В окружении братьев, своих погодков, Кинкэ вместе с русскими направился к чумам. Он обернулся:
— Эни, ама!
Колокон и Эки, счастливые, заспешили к нему…
Суглан назначили на утро. Молодые парни топорами расчистили поляну, раскололи сосновую плаху для стола, подровняли два пня. Все честь по чести, даже чуточку на русский лад. А сидеть люди будут на траве, по-эвенкийски, так привычно.
Быстро по горизонту горячим яичным желтком прокатилось незакатное солнце и опять полезло вверх. Не успев выспаться, птицы начали извещать о наступлении нового дня, зашевелились и люди. Чуток сон у стариков и пожилых. Молодые еще могут баловаться этой сладостью, а старикам это излишне. Да разве уснешь после вчерашнего события! Только и разговоров было о самолете да о суглане.
Придя в себя, люди смеялись: трусливее зайцев разбежались по лесу, как мыши, хотели спрятаться в норах под колодинами… Вот времена-то!
Вскоре проснулось все стойбище. Торопясь, похватали зубами мясо, опрокинули кружки чая. И мужчины, парни потянулись к поляне.
Одежда человека может сказать больше, чем лицо. По ней можно узнать о каждом роде. В нарядных нагрудниках, украшенных бисером и разноцветными материями, в праздничных унтах пришли Кондогиры и Бирагиры. У Майгунчи Большого, главы Кондогиров, наряд был разукрашен как радуга. Он не побоялся нацепить себе на грудь сияющую бляху, подарок церковного попа за богатые пушные подарки. Нарядили даже тех, у кого век не бывало нагрудников, — своих пасху-хов. Многочисленной толпой они пришли на поляну и опустились поближе к месту русского начальника.
Люди из других родов не могли похвастать такими нарядами. Не многие Чемды, Хэйкогиры, Ушкагиры, Анкоули в новых обновках, но на всех была старая, заплатанная одежда. Стесняясь своей бедности, некоторые так и замерли в стороне.
— Я вам говорил — женщины не придут, — тихо по-русски шепнул Кинкэ Петрову.
— Поближе, товарищи, — словно не обратив внимания на слова Кинкэ, заговорил Петров. — А почему нет женщин?
— Бабам в чуме место. У них длинные волосы, а ум короткий, совсем ума нету! — ответили мужчины.
— Нет, это не дело. Женщина такой же человек, как мужчина, имеет равные права, и они должны принять участие в суглане.
— Это у вас, у русских… У нас другая вера, — это сказал свое слово Майгунча Большей. — Может, с нашими бабами будешь говорить? Мы уйдем…

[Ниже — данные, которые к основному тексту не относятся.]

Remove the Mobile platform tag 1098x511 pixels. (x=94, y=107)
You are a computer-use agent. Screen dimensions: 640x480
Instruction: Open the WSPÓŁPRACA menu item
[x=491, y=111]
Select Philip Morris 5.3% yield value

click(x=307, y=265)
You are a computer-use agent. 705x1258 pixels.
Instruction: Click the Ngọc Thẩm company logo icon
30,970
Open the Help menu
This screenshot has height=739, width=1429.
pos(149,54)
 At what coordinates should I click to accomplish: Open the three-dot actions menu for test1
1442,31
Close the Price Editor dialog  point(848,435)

Майгунча Большой поднялся и за ним стали подниматься остальные. Загалдели:
— Зачем звали на суглан?
— Разве баба может понять умную речь?..
— У бабы ум короткий — дым!
— Вот, братец, задачка-то, — только и сказал Петров. — Ладно, Кинкэ, попробуем так: женщины присутствуют с совещательным голосом. У кого нет кормильца — решающий.